Task objective: The reply should be an exact transcription of every record.
··· Data for review ···
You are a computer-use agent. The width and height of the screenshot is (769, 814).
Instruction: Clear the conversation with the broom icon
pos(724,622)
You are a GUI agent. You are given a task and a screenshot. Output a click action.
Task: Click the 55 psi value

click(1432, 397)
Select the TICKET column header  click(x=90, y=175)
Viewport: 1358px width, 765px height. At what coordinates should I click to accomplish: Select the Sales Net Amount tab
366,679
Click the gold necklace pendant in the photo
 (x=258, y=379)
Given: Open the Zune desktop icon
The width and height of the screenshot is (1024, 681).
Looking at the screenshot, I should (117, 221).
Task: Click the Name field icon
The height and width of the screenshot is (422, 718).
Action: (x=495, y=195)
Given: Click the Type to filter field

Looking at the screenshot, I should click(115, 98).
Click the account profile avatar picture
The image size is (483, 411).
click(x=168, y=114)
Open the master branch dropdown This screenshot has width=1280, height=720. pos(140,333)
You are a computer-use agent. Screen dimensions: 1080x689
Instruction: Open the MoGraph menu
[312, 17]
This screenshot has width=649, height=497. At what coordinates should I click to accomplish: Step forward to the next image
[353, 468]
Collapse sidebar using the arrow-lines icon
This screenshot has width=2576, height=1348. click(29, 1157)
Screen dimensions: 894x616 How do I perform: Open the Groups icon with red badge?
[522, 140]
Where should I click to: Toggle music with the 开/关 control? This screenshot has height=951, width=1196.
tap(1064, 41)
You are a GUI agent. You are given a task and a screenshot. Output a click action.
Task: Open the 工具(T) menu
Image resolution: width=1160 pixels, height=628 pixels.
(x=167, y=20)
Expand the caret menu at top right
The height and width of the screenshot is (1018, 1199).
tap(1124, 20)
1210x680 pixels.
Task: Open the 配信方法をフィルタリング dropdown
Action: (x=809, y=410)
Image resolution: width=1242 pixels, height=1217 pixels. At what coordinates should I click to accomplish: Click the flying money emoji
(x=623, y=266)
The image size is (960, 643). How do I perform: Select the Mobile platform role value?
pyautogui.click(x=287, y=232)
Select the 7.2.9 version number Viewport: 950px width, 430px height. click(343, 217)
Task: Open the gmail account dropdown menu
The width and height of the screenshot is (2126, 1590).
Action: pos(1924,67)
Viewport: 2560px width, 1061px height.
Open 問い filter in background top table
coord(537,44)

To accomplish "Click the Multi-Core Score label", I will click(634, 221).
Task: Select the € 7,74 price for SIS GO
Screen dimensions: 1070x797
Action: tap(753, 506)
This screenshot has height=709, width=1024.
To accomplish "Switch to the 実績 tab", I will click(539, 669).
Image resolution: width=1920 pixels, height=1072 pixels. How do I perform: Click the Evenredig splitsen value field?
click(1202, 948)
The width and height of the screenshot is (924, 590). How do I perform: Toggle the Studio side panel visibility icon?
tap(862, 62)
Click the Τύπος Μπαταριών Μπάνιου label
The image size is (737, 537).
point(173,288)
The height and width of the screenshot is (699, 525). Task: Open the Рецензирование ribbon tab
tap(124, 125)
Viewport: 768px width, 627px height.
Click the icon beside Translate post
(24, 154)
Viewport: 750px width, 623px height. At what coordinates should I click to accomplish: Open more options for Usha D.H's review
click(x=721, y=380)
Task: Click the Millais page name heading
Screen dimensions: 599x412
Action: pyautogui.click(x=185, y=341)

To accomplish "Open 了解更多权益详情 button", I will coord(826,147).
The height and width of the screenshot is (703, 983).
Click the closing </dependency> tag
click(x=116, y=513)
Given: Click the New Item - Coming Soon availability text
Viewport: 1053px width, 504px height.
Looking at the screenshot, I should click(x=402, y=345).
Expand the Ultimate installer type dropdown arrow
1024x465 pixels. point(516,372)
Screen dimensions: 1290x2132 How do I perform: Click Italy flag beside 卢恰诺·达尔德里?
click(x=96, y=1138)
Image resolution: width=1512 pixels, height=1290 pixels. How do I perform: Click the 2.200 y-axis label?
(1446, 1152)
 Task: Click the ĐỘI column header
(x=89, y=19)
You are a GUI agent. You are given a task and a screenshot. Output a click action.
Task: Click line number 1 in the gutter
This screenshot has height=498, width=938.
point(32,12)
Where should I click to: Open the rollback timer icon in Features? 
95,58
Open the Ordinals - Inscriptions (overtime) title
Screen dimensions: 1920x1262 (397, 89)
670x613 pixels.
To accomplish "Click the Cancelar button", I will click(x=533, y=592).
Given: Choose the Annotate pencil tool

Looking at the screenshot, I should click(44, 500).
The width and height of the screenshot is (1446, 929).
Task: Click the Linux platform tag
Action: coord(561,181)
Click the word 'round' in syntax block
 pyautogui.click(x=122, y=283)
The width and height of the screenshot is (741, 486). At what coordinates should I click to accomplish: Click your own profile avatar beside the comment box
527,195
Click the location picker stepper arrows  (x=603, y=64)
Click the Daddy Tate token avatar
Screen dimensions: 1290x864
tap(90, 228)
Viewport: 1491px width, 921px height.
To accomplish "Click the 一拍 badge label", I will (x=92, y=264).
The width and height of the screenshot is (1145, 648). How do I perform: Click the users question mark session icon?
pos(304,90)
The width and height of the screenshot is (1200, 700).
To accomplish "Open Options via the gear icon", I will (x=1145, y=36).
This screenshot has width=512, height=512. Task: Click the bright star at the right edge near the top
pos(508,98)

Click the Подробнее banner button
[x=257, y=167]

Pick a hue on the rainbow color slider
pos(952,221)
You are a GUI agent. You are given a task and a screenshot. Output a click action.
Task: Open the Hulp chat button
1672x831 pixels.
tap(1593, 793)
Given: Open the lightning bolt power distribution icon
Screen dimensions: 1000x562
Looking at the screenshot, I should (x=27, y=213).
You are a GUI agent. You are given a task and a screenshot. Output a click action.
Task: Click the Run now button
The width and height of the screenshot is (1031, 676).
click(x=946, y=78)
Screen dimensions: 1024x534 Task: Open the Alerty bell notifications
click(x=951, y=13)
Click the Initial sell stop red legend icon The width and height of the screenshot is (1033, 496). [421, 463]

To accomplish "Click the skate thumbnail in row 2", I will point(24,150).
···
Exercise answer:
You are a computer-use agent. The width and height of the screenshot is (769, 814).
Instruction: Clear the conversation with the broom icon
pos(724,622)
You are a GUI agent. You are given a task and a screenshot. Output a click action.
Task: Click the 55 psi value

click(1432, 397)
Select the TICKET column header  click(x=90, y=175)
Viewport: 1358px width, 765px height. At what coordinates should I click to accomplish: Select the Sales Net Amount tab
366,679
Click the gold necklace pendant in the photo
 (x=258, y=379)
Given: Open the Zune desktop icon
The width and height of the screenshot is (1024, 681).
Looking at the screenshot, I should (117, 221).
Task: Click the Name field icon
The height and width of the screenshot is (422, 718).
Action: (x=495, y=195)
Given: Click the Type to filter field

Looking at the screenshot, I should click(115, 98).
Click the account profile avatar picture
The image size is (483, 411).
click(x=168, y=114)
Open the master branch dropdown This screenshot has width=1280, height=720. pos(140,333)
You are a computer-use agent. Screen dimensions: 1080x689
Instruction: Open the MoGraph menu
[312, 17]
This screenshot has width=649, height=497. At what coordinates should I click to accomplish: Step forward to the next image
[353, 468]
Collapse sidebar using the arrow-lines icon
This screenshot has width=2576, height=1348. click(29, 1157)
Screen dimensions: 894x616 How do I perform: Open the Groups icon with red badge?
[522, 140]
Where should I click to: Toggle music with the 开/关 control? This screenshot has height=951, width=1196.
tap(1064, 41)
You are a GUI agent. You are given a task and a screenshot. Output a click action.
Task: Open the 工具(T) menu
Image resolution: width=1160 pixels, height=628 pixels.
(x=167, y=20)
Expand the caret menu at top right
The height and width of the screenshot is (1018, 1199).
tap(1124, 20)
1210x680 pixels.
Task: Open the 配信方法をフィルタリング dropdown
Action: (x=809, y=410)
Image resolution: width=1242 pixels, height=1217 pixels. At what coordinates should I click to accomplish: Click the flying money emoji
(x=623, y=266)
The image size is (960, 643). How do I perform: Select the Mobile platform role value?
pyautogui.click(x=287, y=232)
Select the 7.2.9 version number Viewport: 950px width, 430px height. click(343, 217)
Task: Open the gmail account dropdown menu
The width and height of the screenshot is (2126, 1590).
Action: pos(1924,67)
Viewport: 2560px width, 1061px height.
Open 問い filter in background top table
coord(537,44)

To accomplish "Click the Multi-Core Score label", I will click(634, 221).
Task: Select the € 7,74 price for SIS GO
Screen dimensions: 1070x797
Action: tap(753, 506)
This screenshot has height=709, width=1024.
To accomplish "Switch to the 実績 tab", I will click(539, 669).
Image resolution: width=1920 pixels, height=1072 pixels. How do I perform: Click the Evenredig splitsen value field?
click(1202, 948)
The width and height of the screenshot is (924, 590). How do I perform: Toggle the Studio side panel visibility icon?
tap(862, 62)
Click the Τύπος Μπαταριών Μπάνιου label
The image size is (737, 537).
point(173,288)
The height and width of the screenshot is (699, 525). Task: Open the Рецензирование ribbon tab
tap(124, 125)
Viewport: 768px width, 627px height.
Click the icon beside Translate post
(24, 154)
Viewport: 750px width, 623px height. At what coordinates should I click to accomplish: Open more options for Usha D.H's review
click(x=721, y=380)
Task: Click the Millais page name heading
Screen dimensions: 599x412
Action: pyautogui.click(x=185, y=341)

To accomplish "Open 了解更多权益详情 button", I will coord(826,147).
The height and width of the screenshot is (703, 983).
Click the closing </dependency> tag
click(x=116, y=513)
Given: Click the New Item - Coming Soon availability text
Viewport: 1053px width, 504px height.
Looking at the screenshot, I should click(x=402, y=345).
Expand the Ultimate installer type dropdown arrow
1024x465 pixels. point(516,372)
Screen dimensions: 1290x2132 How do I perform: Click Italy flag beside 卢恰诺·达尔德里?
click(x=96, y=1138)
Image resolution: width=1512 pixels, height=1290 pixels. How do I perform: Click the 2.200 y-axis label?
(1446, 1152)
 Task: Click the ĐỘI column header
(x=89, y=19)
You are a GUI agent. You are given a task and a screenshot. Output a click action.
Task: Click line number 1 in the gutter
This screenshot has height=498, width=938.
point(32,12)
Where should I click to: Open the rollback timer icon in Features? 
95,58
Open the Ordinals - Inscriptions (overtime) title
Screen dimensions: 1920x1262 (397, 89)
670x613 pixels.
To accomplish "Click the Cancelar button", I will click(x=533, y=592).
Given: Choose the Annotate pencil tool

Looking at the screenshot, I should click(44, 500).
The width and height of the screenshot is (1446, 929).
Task: Click the Linux platform tag
Action: coord(561,181)
Click the word 'round' in syntax block
 pyautogui.click(x=122, y=283)
The width and height of the screenshot is (741, 486). At what coordinates should I click to accomplish: Click your own profile avatar beside the comment box
527,195
Click the location picker stepper arrows  (x=603, y=64)
Click the Daddy Tate token avatar
Screen dimensions: 1290x864
tap(90, 228)
Viewport: 1491px width, 921px height.
To accomplish "Click the 一拍 badge label", I will (x=92, y=264).
The width and height of the screenshot is (1145, 648). How do I perform: Click the users question mark session icon?
pos(304,90)
The width and height of the screenshot is (1200, 700).
To accomplish "Open Options via the gear icon", I will (x=1145, y=36).
This screenshot has width=512, height=512. Task: Click the bright star at the right edge near the top
pos(508,98)

Click the Подробнее banner button
[x=257, y=167]

Pick a hue on the rainbow color slider
pos(952,221)
You are a GUI agent. You are given a task and a screenshot. Output a click action.
Task: Open the Hulp chat button
1672x831 pixels.
tap(1593, 793)
Given: Open the lightning bolt power distribution icon
Screen dimensions: 1000x562
Looking at the screenshot, I should (x=27, y=213).
You are a GUI agent. You are given a task and a screenshot. Output a click action.
Task: Click the Run now button
The width and height of the screenshot is (1031, 676).
click(x=946, y=78)
Screen dimensions: 1024x534 Task: Open the Alerty bell notifications
click(x=951, y=13)
Click the Initial sell stop red legend icon The width and height of the screenshot is (1033, 496). [421, 463]

To accomplish "Click the skate thumbnail in row 2", I will point(24,150).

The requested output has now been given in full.